▶ **PROBLEM DESCRIPTION**
Can you reproduce each of the records below line for line, with no changes at all?

▶ **ENTRIES SUPPLIED**
================

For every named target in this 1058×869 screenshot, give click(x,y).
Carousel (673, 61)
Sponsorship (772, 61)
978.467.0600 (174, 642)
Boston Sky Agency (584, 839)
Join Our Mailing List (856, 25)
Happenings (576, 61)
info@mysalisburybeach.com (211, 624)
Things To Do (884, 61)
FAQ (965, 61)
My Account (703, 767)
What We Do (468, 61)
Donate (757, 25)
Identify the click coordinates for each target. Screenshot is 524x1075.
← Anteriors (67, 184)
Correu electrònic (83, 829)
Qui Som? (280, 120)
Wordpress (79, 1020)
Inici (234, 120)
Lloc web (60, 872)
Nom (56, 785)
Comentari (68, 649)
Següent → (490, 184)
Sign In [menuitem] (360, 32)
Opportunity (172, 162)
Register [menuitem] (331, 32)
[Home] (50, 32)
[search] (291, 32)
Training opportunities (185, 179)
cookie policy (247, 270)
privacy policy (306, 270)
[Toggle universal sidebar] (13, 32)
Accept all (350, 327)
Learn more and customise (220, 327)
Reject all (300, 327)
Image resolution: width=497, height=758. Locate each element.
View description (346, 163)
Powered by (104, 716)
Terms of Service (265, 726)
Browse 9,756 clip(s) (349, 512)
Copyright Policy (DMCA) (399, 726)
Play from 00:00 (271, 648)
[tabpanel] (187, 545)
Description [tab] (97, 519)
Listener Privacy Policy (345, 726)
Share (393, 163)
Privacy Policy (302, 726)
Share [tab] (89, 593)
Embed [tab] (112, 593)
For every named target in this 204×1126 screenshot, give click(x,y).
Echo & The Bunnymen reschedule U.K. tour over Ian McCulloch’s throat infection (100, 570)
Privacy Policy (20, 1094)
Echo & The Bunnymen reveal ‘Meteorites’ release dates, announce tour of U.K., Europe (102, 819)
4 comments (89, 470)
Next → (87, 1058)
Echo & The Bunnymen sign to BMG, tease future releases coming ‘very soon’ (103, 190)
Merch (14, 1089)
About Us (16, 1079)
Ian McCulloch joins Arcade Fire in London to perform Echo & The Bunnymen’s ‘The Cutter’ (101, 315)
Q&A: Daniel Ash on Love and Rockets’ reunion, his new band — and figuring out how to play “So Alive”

================

▶ **REPLY**
For every named target in this 1058×869 screenshot, give click(x,y).
Carousel (673, 61)
Sponsorship (772, 61)
978.467.0600 (174, 642)
Boston Sky Agency (584, 839)
Join Our Mailing List (856, 25)
Happenings (576, 61)
info@mysalisburybeach.com (211, 624)
Things To Do (884, 61)
FAQ (965, 61)
My Account (703, 767)
What We Do (468, 61)
Donate (757, 25)
Identify the click coordinates for each target. Screenshot is 524x1075.
← Anteriors (67, 184)
Correu electrònic (83, 829)
Qui Som? (280, 120)
Wordpress (79, 1020)
Inici (234, 120)
Lloc web (60, 872)
Nom (56, 785)
Comentari (68, 649)
Següent → (490, 184)
Sign In [menuitem] (360, 32)
Opportunity (172, 162)
Register [menuitem] (331, 32)
[Home] (50, 32)
[search] (291, 32)
Training opportunities (185, 179)
cookie policy (247, 270)
privacy policy (306, 270)
[Toggle universal sidebar] (13, 32)
Accept all (350, 327)
Learn more and customise (220, 327)
Reject all (300, 327)
Image resolution: width=497, height=758. Locate each element.
View description (346, 163)
Powered by (104, 716)
Terms of Service (265, 726)
Browse 9,756 clip(s) (349, 512)
Copyright Policy (DMCA) (399, 726)
Play from 00:00 (271, 648)
[tabpanel] (187, 545)
Description [tab] (97, 519)
Listener Privacy Policy (345, 726)
Share (393, 163)
Privacy Policy (302, 726)
Share [tab] (89, 593)
Embed [tab] (112, 593)
For every named target in this 204×1126 screenshot, give click(x,y).
Echo & The Bunnymen reschedule U.K. tour over Ian McCulloch’s throat infection (100, 570)
Privacy Policy (20, 1094)
Echo & The Bunnymen reveal ‘Meteorites’ release dates, announce tour of U.K., Europe (102, 819)
4 comments (89, 470)
Next → (87, 1058)
Echo & The Bunnymen sign to BMG, tease future releases coming ‘very soon’ (103, 190)
Merch (14, 1089)
About Us (16, 1079)
Ian McCulloch joins Arcade Fire in London to perform Echo & The Bunnymen’s ‘The Cutter’ (101, 315)
Q&A: Daniel Ash on Love and Rockets’ reunion, his new band — and figuring out how to play “So Alive”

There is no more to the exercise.